寻找和研究之后，我又知道，可能要求code（在Java中）可能是：

 网​​址URL =新URL(\"http://api.example.com/rest/user/?name=myUserName&password=myUserPassword&groupId=12345\");
            HttpURLConnection的康恩=（HttpURLConnection类）url.openConnection（）;
            conn.setDoOutput（真）;
            conn.setRequestMethod（邮报）;
            OutputStreamWriter出=新OutputStreamWriter（conn.getOutputStream（））;
            out.write（respose内容：）;
            out.close（）;
 

从他们提供的PDF手册，我知道了，的每个请求到服务器，客户端（这就是我）的传输认证数据。的

我的问题是，你在哪里我把身份验证数据在查询字符串？请帮我在这。

编辑：张贴低于code作为请求后：

  DefaultHttpClient的HttpClient =新DefaultHttpClient（）;
        HttpPost httpPost =新HttpPost（http://api.example.com/rest/user/?name=Foysal&password=123456&groupid=12345）;
            httpPost.addHeader（接受，文本/ XML）;
            httpPost.setHeader（内容类型，应用程序/ XML的，字符集= UTF-8）;
            清单＆LT;＆的NameValuePair GT; namevaluepairs中=新的ArrayList＆LT;＆的NameValuePair GT;（）;
            nameValuePairs.add（新BasicNameValuePair（姓名，APIappDevAccount））;
            nameValuePairs.add（新BasicNameValuePair（密码，123456））;
            httpPost.setEntity（新UrlEn codedFormEntity（namevaluepairs中））;
            的HttpParams PARAMS =新BasicHttpParams（）;
            HttpConnectionParams.setStaleCheckingEnabled（参数，可以假）;
            HttpConnectionParams.setConnectionTimeout（PARAMS，5000）;
            HttpConnectionParams.setSoTimeout（PARAMS，5000）;
            httpClient.setParams（PARAMS）;
            httpClient.getParams（）的setParameter（ClientPNames.COOKIE_POLICY，CookiePolicy.RFC_2109）。
            HTT presponse响应= httpClient.execute（httpPost）;
            InputStream为= response.getEntity（）的getContent（）。
            ByteArrayOutputStream OS =新ByteArrayOutputStream（）;
            的byte [] buf中;
            INT ByteRead;
            BUF =新的字节[1024];
            字符串XMLDATA = NULL;
            双总计TOTALSIZE = 0;
            而（（ByteRead = is.​​read（BUF，0，buf.length））！=  -  1）{
                os.write（BUF，0，ByteRead）;
                总计TOTALSIZE + = ByteRead;
            }
            XMLDATA = os.toString（）;
            os.close（）;
            is.close（）;
 

但我得到的回应是：

  

404
  未找到
  

未找到

请求
  URL / REST /用户/没有被这一发现
  服务器。

---

的Apache / 2.2.6
  （Fedora的）DAV / 2的mod_ssl / 2.2.6
  OpenSSL的/ 0.9.8b在服务器
  api.example.com端口80
  

像他们希望你发布一个XML文档，并把认证在

解决方案

在我看来。没有太大的REST API的（大部分REST API的不需要的XML文档）。

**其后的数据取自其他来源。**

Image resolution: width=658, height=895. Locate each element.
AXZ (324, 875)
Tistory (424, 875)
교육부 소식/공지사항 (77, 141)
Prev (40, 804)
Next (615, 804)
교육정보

您需要使用conn.getOutputStream（）访问该文档发送到服务器，并使用conn.getInputStream（）来读取响应。

所以，你需要创建像他们展示一个XML文档：

 ＆lt;请求＆GT;
  ＆LT;客户端＆GT;
    ＆LT;＆ID GT; XY＆LT; / ID＆GT;
    ＆LT;名称＆gt;＆MYNAME LT; /名称＆gt;
    ＆LT;密码和GT;＆MYPASSWORD LT; /密码＆GT;
  ＆LT; /客户＆GT;
  ＆lt;使用者＆GT;
    ＆LT;名称＆gt;＆名为myUsername LT; /名称＆gt;
    ＆LT;密码和GT; myUserPassword＆LT; /密码＆GT;
    ＆LT;＆的groupId GT; 12345＆LT; /的groupId＆GT;
  ＆LT; /使用者名称＆gt;
＆LT; /请求＆GT;
 

，然后把它在你的POST：

  conn.setRequestProperty（内容类型，文本/ XML）;
out.write（requestDoc）; //其中requestDoc是包含XML字符串。
了out.flush（）;
out.close（）;
 

I need to work with REST api in android application which is created by my client. Below text is just copied from the pdf the client provides us.

--
In this example, a new user is created. The parts of a possible request to the server is shown below:

Message part Contents

Header POST {url-prefix}/rest/user
Content-Type: application/xml
Content-Length: 205
Body <request>
  <client>
    <id>XY</id>
    <name>myName</name>
    <password>myPassword</password>
  </client>
  <user>
    <name>myUserName</name>
    <password>myUserPassword</password>
    <groupId>12345</groupId>
  </user>
</request>

--
After searching and studying, I come to know that, the possible request code (in Java) might be:

URL url=new URL("http://api.example.com/rest/user/?name=myUserName&password=myUserPassword&groupId=12345");
            HttpURLConnection conn=(HttpURLConnection) url.openConnection();
            conn.setDoOutput(true);
            conn.setRequestMethod("Post");
            OutputStreamWriter out=new OutputStreamWriter(conn.getOutputStream());
            out.write("respose content:");
            out.close();

From the pdf manual they provide, I got to know, for every request to the server, the client (thats me) has to transmit the authentication data.
My question is, where do I put the authentication data in the query string? Please help me on this.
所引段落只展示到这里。